**Exercise description**
From the data below, return the exact lines starting at the line containing "Condiciones Generales (223, 1947)" and ending at the line containing "Image resolution: width=872, height=2576.", both included, and nothing else.

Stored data

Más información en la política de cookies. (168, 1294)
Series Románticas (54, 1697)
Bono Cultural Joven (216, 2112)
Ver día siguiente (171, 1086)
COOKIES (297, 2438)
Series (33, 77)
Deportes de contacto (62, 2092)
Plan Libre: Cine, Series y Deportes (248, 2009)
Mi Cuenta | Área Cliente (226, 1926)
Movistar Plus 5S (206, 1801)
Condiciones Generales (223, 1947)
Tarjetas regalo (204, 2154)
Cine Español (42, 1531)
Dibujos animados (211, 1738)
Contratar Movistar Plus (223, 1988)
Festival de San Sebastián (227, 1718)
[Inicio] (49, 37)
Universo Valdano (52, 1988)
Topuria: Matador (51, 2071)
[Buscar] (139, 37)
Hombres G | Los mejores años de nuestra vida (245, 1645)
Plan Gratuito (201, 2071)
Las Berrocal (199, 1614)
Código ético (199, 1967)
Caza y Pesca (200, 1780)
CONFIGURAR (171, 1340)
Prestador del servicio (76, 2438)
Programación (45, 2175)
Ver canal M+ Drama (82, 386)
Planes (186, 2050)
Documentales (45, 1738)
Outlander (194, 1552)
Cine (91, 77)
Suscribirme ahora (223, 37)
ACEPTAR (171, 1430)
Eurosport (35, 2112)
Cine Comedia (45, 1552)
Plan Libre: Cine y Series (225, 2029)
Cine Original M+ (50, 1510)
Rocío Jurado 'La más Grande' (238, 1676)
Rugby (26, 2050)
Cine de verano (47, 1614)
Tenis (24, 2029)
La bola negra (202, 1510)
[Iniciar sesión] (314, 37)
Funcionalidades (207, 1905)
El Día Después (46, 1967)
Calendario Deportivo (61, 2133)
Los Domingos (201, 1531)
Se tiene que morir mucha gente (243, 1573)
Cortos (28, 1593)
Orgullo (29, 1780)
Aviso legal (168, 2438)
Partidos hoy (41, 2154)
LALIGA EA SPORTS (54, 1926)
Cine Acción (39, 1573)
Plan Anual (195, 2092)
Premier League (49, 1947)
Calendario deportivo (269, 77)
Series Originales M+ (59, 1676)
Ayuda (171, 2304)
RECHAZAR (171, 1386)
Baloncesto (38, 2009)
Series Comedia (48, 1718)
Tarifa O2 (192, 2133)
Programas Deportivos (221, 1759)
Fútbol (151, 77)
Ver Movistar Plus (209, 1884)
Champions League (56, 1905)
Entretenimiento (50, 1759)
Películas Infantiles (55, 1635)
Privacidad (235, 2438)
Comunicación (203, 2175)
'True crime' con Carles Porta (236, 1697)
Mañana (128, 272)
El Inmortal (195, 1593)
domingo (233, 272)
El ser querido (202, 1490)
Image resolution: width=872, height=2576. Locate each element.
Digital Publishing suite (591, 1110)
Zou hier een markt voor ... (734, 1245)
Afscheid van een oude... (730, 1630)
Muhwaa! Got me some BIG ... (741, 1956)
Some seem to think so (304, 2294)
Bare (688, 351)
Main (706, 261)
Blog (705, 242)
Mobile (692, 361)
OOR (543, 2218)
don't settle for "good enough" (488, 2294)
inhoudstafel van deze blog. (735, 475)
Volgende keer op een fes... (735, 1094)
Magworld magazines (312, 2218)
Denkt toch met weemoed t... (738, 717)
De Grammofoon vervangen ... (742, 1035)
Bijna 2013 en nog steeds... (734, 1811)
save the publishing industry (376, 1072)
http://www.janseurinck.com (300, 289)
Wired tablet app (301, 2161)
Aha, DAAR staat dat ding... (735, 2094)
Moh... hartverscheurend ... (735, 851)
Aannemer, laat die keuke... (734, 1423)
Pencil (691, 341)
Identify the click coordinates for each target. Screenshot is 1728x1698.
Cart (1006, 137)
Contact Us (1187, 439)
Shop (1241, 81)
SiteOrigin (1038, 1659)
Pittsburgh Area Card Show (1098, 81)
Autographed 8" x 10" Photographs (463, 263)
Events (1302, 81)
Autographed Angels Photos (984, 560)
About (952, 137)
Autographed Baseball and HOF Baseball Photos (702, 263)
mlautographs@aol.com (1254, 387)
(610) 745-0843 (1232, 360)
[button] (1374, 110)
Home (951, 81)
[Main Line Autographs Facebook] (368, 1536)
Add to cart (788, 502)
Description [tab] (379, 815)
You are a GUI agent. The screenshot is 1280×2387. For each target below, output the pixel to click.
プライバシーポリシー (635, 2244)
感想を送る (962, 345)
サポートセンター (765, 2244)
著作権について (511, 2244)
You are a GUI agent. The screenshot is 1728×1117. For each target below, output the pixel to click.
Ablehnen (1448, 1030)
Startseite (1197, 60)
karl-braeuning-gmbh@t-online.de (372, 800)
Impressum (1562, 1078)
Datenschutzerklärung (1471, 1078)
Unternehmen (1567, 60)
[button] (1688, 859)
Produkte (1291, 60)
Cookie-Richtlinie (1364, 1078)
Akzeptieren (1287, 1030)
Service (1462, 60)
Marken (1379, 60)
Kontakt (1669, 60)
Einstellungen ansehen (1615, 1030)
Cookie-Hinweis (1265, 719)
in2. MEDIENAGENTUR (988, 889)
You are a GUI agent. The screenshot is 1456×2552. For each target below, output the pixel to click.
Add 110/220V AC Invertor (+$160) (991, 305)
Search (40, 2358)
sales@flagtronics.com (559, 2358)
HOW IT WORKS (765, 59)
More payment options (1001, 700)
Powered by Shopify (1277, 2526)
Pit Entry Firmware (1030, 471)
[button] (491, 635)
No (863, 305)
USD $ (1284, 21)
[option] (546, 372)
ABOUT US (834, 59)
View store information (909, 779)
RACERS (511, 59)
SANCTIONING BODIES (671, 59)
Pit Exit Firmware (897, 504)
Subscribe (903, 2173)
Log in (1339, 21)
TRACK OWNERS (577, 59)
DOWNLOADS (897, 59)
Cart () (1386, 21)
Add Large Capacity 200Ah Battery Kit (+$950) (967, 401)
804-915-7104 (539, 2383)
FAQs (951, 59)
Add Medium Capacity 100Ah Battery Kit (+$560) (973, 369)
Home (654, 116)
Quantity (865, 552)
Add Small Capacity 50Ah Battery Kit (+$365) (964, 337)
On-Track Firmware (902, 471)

**Response to this task**
Condiciones Generales (223, 1947)
Tarjetas regalo (204, 2154)
Cine Español (42, 1531)
Dibujos animados (211, 1738)
Contratar Movistar Plus (223, 1988)
Festival de San Sebastián (227, 1718)
[Inicio] (49, 37)
Universo Valdano (52, 1988)
Topuria: Matador (51, 2071)
[Buscar] (139, 37)
Hombres G | Los mejores años de nuestra vida (245, 1645)
Plan Gratuito (201, 2071)
Las Berrocal (199, 1614)
Código ético (199, 1967)
Caza y Pesca (200, 1780)
CONFIGURAR (171, 1340)
Prestador del servicio (76, 2438)
Programación (45, 2175)
Ver canal M+ Drama (82, 386)
Planes (186, 2050)
Documentales (45, 1738)
Outlander (194, 1552)
Cine (91, 77)
Suscribirme ahora (223, 37)
ACEPTAR (171, 1430)
Eurosport (35, 2112)
Cine Comedia (45, 1552)
Plan Libre: Cine y Series (225, 2029)
Cine Original M+ (50, 1510)
Rocío Jurado 'La más Grande' (238, 1676)
Rugby (26, 2050)
Cine de verano (47, 1614)
Tenis (24, 2029)
La bola negra (202, 1510)
[Iniciar sesión] (314, 37)
Funcionalidades (207, 1905)
El Día Después (46, 1967)
Calendario Deportivo (61, 2133)
Los Domingos (201, 1531)
Se tiene que morir mucha gente (243, 1573)
Cortos (28, 1593)
Orgullo (29, 1780)
Aviso legal (168, 2438)
Partidos hoy (41, 2154)
LALIGA EA SPORTS (54, 1926)
Cine Acción (39, 1573)
Plan Anual (195, 2092)
Premier League (49, 1947)
Calendario deportivo (269, 77)
Series Originales M+ (59, 1676)
Ayuda (171, 2304)
RECHAZAR (171, 1386)
Baloncesto (38, 2009)
Series Comedia (48, 1718)
Tarifa O2 (192, 2133)
Programas Deportivos (221, 1759)
Fútbol (151, 77)
Ver Movistar Plus (209, 1884)
Champions League (56, 1905)
Entretenimiento (50, 1759)
Películas Infantiles (55, 1635)
Privacidad (235, 2438)
Comunicación (203, 2175)
'True crime' con Carles Porta (236, 1697)
Mañana (128, 272)
El Inmortal (195, 1593)
domingo (233, 272)
El ser querido (202, 1490)
Image resolution: width=872, height=2576. Locate each element.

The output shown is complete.